Jane mentions that the only way to change the mindset of this materialistic world is by working with young people, but what do you all think? Can't the minds of older people be changed too?

Ysabel O.

This class is amazing! Listening to Jane speak from her heart is so touching!

Scott W.

'm majoring in television production at a community college in Nova Scotia, Canada. I've got a lot of life experience for a 42 year young man. My nine year old daughter seeks to pursue life as a veterinarian on account of my including her in my volunteer work at Hope For Wildlife a few years ago. Hope for Wildlife is a wildlife rehabilitation center that caters to an extremely wide array of raptors, birds of prey, small mammals, waterfowl, local felidae and canidae (bobcats, coyotes), reptiles and amphibians, several native species or even non native species blown in with storms. Occasionally, a member or two from the order chiroptera would come in needing assistance. My duties there included: assist in the animal's capture, safely contain (for human and creature sake), assist with treatment (while following instruction of those who know) as well as their maintenance and release. I suspect I know the latin names for around 60 species. Most of them reptilia from the boidae and pythonidae families. Not bragging, establishing my knowledge base. I can identify several species of snake by eye, and have survivals skills of a soldier (as I was once one). I've volunteered with Little Ray's Reptile Zoo, and also have experience in wildfire firefighting. I didn't put these experiences on my resume because I don't want anyone to be able to say I was doing it (volunteering at a wildlife rescue with a tv show), for attention. I was doing some background acting at the time, and didn't want anyone claiming I was anything less than authentic. Steve Irwin was and still is an inspiration to me, as is Dr. Goodall. I see this Masterclass lesson discussion, as opportunity to offer my skills to stop poaching.

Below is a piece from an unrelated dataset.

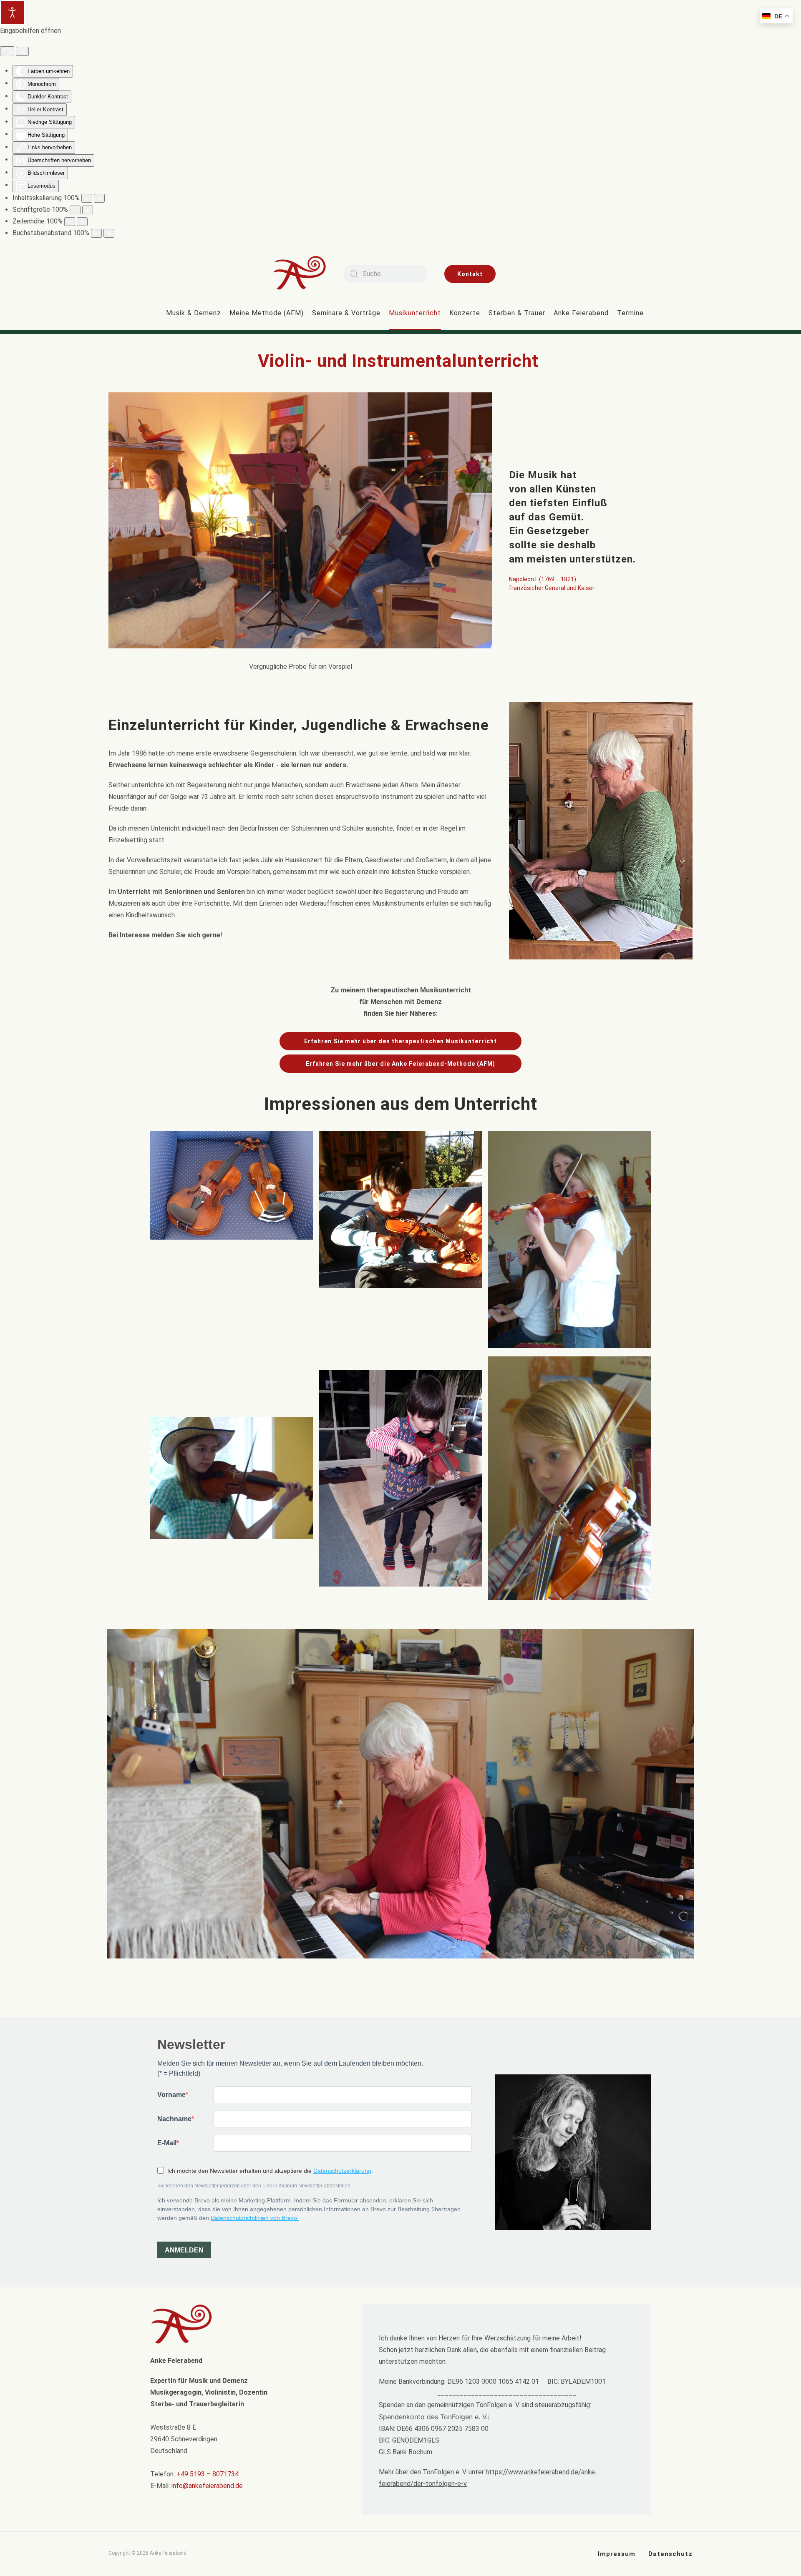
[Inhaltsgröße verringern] (86, 198)
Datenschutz (670, 2554)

I have a valid passport and desperately seek to make some kind of significant difference in the world before my time expires on Earth. I want my children to bear witness to wild fauna in it's natural habitat. My resume as well as a list of skills learned, is at the bottom the main page of my website at wild77media.com Please let me know if/how I can be of benefit, service or assistance to stop illegal poaching.

Diana H.

I enjoy hearing her point of view as a scientist on the division of the clever mind and love and compassion of the heart. As we use up our own resources we want to take them from the developing world. Materialism and greed that divides us from the natural world our home on planet earth. Studies on the human brain show that one of the differences between humans and primates is our empathy. Hopefully we can master our greed with our compassion and our intelligence. Great class!

Gabriela L.

Those medical research that torture and kill chimps are just criminal. They should be legally prosecuted.

Gabriela L.

Those medical research that torture and kill chimps are just criminal. They should be legally prosecuted.